## Task objective
Go through the material below and copy each line where the word "cell" appears.

## Information supplied
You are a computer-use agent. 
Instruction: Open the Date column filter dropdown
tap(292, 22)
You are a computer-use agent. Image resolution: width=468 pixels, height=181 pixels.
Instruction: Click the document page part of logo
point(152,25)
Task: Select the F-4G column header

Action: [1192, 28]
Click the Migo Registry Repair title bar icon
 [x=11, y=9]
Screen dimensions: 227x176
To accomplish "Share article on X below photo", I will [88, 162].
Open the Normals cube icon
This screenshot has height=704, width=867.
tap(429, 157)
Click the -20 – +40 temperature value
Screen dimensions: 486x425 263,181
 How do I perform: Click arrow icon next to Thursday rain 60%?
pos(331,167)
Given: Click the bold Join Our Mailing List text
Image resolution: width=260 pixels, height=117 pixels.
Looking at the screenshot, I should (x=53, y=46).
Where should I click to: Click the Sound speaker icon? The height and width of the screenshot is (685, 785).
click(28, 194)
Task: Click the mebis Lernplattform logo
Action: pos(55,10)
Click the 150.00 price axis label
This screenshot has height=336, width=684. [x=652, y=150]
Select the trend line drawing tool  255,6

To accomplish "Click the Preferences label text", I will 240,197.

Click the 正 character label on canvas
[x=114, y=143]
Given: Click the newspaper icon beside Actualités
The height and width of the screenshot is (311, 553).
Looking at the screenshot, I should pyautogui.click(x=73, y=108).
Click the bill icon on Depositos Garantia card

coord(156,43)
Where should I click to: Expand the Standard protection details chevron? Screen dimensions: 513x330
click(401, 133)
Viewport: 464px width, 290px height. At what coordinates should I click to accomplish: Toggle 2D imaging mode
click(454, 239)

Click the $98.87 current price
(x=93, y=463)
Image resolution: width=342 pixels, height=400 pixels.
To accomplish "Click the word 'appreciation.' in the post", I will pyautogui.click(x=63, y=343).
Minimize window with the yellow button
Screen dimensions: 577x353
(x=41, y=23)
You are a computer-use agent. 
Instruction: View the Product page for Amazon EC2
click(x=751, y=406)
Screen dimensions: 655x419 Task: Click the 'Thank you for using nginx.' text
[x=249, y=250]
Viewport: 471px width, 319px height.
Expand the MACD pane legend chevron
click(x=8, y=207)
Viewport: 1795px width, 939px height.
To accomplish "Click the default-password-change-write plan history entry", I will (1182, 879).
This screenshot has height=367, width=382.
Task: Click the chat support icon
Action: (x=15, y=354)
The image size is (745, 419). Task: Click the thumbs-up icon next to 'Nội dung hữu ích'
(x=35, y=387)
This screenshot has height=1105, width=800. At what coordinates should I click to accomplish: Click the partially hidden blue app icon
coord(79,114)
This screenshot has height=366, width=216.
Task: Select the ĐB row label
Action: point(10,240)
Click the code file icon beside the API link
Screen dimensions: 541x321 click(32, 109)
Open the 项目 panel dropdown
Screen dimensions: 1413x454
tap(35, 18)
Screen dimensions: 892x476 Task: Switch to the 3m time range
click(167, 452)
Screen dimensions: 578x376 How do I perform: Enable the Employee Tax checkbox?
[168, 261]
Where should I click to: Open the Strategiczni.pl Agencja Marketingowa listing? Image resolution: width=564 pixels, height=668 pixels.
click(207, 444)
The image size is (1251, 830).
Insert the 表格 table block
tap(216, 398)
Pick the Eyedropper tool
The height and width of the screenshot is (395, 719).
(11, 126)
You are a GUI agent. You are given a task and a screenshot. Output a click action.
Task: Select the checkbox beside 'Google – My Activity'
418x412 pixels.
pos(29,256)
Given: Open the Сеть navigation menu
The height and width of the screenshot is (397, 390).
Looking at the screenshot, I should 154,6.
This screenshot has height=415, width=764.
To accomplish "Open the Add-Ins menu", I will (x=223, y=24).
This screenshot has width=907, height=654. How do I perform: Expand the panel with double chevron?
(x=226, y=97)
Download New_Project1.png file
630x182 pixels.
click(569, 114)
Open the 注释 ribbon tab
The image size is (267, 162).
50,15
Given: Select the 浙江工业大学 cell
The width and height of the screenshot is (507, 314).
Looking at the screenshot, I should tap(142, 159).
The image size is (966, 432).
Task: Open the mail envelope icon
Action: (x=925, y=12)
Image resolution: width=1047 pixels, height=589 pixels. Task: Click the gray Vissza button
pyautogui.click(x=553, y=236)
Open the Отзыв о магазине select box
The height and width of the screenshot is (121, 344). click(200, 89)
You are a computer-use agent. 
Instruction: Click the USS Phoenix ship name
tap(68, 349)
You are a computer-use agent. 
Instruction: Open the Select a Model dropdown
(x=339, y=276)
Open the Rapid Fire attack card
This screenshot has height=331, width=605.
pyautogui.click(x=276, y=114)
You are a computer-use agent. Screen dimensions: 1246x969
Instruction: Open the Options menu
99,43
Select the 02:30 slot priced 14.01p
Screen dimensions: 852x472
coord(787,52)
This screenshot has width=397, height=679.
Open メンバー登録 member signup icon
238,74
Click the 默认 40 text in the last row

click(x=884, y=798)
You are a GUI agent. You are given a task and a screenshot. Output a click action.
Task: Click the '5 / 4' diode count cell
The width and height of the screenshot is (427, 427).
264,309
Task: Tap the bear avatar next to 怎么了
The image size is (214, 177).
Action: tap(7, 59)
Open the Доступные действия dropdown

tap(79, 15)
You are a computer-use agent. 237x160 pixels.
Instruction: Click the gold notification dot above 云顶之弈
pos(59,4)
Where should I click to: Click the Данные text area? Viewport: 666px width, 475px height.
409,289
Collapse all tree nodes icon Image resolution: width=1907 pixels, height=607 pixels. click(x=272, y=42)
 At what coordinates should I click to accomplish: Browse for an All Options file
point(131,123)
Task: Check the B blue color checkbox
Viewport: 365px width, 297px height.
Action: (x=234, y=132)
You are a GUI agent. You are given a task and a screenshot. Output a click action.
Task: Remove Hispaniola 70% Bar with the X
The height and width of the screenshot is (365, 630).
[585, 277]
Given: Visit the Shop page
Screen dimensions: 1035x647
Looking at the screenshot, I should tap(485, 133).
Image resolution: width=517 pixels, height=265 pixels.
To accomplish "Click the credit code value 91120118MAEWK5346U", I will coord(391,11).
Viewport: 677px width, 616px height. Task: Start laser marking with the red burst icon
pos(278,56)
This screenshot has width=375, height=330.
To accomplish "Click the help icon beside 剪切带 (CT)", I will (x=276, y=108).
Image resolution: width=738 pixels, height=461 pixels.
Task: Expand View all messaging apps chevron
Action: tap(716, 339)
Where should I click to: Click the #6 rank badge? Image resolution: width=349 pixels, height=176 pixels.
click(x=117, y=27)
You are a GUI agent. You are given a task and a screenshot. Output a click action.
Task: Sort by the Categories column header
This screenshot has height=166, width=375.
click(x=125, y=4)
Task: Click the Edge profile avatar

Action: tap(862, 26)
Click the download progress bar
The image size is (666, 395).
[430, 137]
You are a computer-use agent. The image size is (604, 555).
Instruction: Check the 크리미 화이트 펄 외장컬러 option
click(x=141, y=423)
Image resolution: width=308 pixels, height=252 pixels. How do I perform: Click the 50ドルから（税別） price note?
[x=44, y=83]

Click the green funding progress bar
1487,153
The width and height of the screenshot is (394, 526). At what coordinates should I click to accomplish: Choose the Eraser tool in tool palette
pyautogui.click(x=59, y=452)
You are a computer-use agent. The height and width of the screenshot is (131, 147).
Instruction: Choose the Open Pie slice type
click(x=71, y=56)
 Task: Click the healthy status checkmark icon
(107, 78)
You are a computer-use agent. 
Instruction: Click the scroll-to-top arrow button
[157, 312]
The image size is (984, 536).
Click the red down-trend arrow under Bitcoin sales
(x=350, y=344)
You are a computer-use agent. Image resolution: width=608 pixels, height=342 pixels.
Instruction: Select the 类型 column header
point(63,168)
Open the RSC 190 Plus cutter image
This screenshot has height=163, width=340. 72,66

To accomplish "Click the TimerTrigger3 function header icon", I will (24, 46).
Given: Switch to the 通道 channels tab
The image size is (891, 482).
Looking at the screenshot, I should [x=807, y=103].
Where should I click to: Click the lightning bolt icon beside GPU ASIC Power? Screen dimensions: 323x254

## Answer to the problem
Given: Select the 浙江工业大学 cell
Task: Click the '5 / 4' diode count cell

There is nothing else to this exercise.